17 Mayıs 2019
Sayı: KB 2019/20

Faşist baskı ve zorbalığa geçit yok!
“Her şey çok güzel olacak”, ama...
Ekonomik krizlerin kazananları ve kaybedenleri
Özel endüstri bölgeleri ya da sermayeye özel kıyaklar
TÜPRAŞ’ta TİS süreci eylemlerle sürüyor
Haklarımız ve geleceğimiz için sınıfa karşı sınıf!
MİB MYK Mayıs 2019 toplantısı sonuç metni
Gençlik hareketi üzerine değerlendirme
DGB Türkiye Meclisi başarı ile toplandı
ODTÜ’de polis saldırısı, protesto ve boykot
ABD’nin savaş kundakçıları işbaşında
ABD-Çin arasındaki ticaret savaşı sertleşiyor
Doğu Akdeniz’de sular ısınmaya devam ediyor
Fransa’da “kamu reformları”na karşı kitleler ayakta
Faşizme, zorbalığa, çifte sömürüye karşı seçimimiz mücadele!
Soma Katliamı’nın 5. yılında anmalar
Çocuklarının hayatı için ses çıkaran annelere gözaltı saldırıları
Çelik aldığı suyu unutmuyor!
Bu sayının PDF formatını download etmek için tıklayın

 

MİB MYK Mayıs 2019 toplantısı sonuç metni:

Güzel günleri görmek, işçi sınıfının kavgasını büyütmekten geçer!

 

Metal işçileri Birliği(MİB) Merkezi Yürütme Kurulu olarak Mayıs ayı toplantımızı gerçekleştirdik.

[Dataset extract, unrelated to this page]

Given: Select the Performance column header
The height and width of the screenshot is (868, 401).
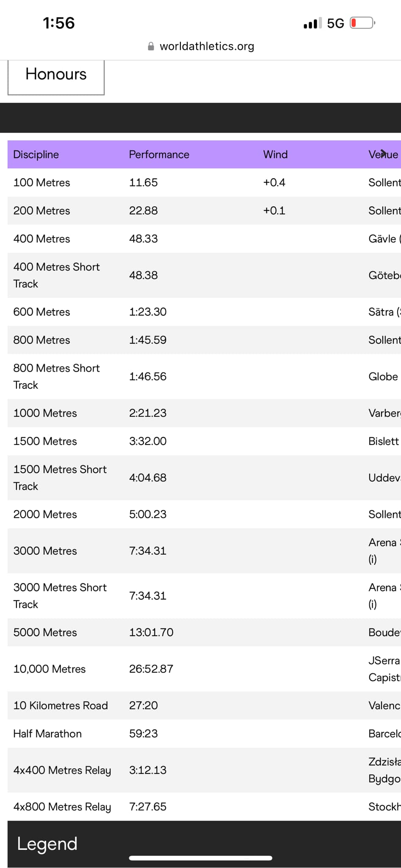Looking at the screenshot, I should [159, 154].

MYK olarak, 1 Mayıs, sınıfa dönük saldırılar, siyasal süreç, sendika genel kurulları, TİS ve yayın başlıklarını ele aldık. MYK’mız, ekonomik-siyasi krize karşı işçi sınıfının birliğini güçlendirme çağrısı yaparken, sürece dair değerlendirmelerimizi paylaşıyoruz.

1 Mayıs

Emeğin dünyası ile sermayenin dünyasının karşı karşıya geldiği gün olan 1 Mayıs’ta dünyanın dört bir yanında işçi-emekçiler talepleriyle alanlara çıktılar. Emperyalist-kapitalist sistemin yaşadığı krizin faturasını ödemeyi reddeden işçiler, “Köle değil, işçiyiz!”, “Esnek çalışmaya son!”, “Mücadeleye, direnişe devam!”, “Bütün ülkelerin işçileri birleşin!” şiarlarıyla mevcut hükümetlere ve kapitalist sisteme karşı kavga alanlarında yerlerini aldılar.

Fransa’da aylardır devam eden “Sarı Yelekliler” hareketi 1 Mayıs’ta da alanlara çıkarken Fransız burjuvazisi 1 Mayıs eylemlerine de saldırmaktan geri durmadı. Türkiye de dahil birçok ülkede 1 Mayıs eylemlerine yönelik baskı, şiddet ve gözaltı terörü devreye sokuldu.

Türkiye’deki 1 Mayıs mitinglerinde ekonomik kriz, zamlar, kıdem tazminatının fona devri, mezarda emeklilik, EYT vb. saldırılara karşı talepler ön plana çıktı. İşçi sınıfı saldırılara karşı öfkesini ortaya koydu. Ancak sendikal bürokrasinin belirleyiciliğinde gerçekleşen 1 Mayıs mitinglerinde sermayenin saldırılarına karşı somut adımlar ortaya konmadı, saldırıları püskürtecek irade ve bakıştan yoksunluk vardı. İşçi sınıfının örgütlü bir güç olarak mücadele sahnesine çıkmadığı koşullarda bu zafiyetin aşılmasının olanaksızlığı ortadadır. Buna rağmen metal işçileri alanlara çıkmaktan ve taleplerini haykırmaktan geri durmadı.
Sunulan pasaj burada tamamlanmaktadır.